Data records
::::::::::
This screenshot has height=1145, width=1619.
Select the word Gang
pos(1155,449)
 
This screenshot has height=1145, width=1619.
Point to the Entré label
::::::::::
## WRITTEN PROBLEM
Can you output the data records above line for line, with no changes?

## TASK ANSWER
This screenshot has height=1145, width=1619.
Select the word Gang
pos(1155,449)
 
This screenshot has height=1145, width=1619.
Point to the Entré label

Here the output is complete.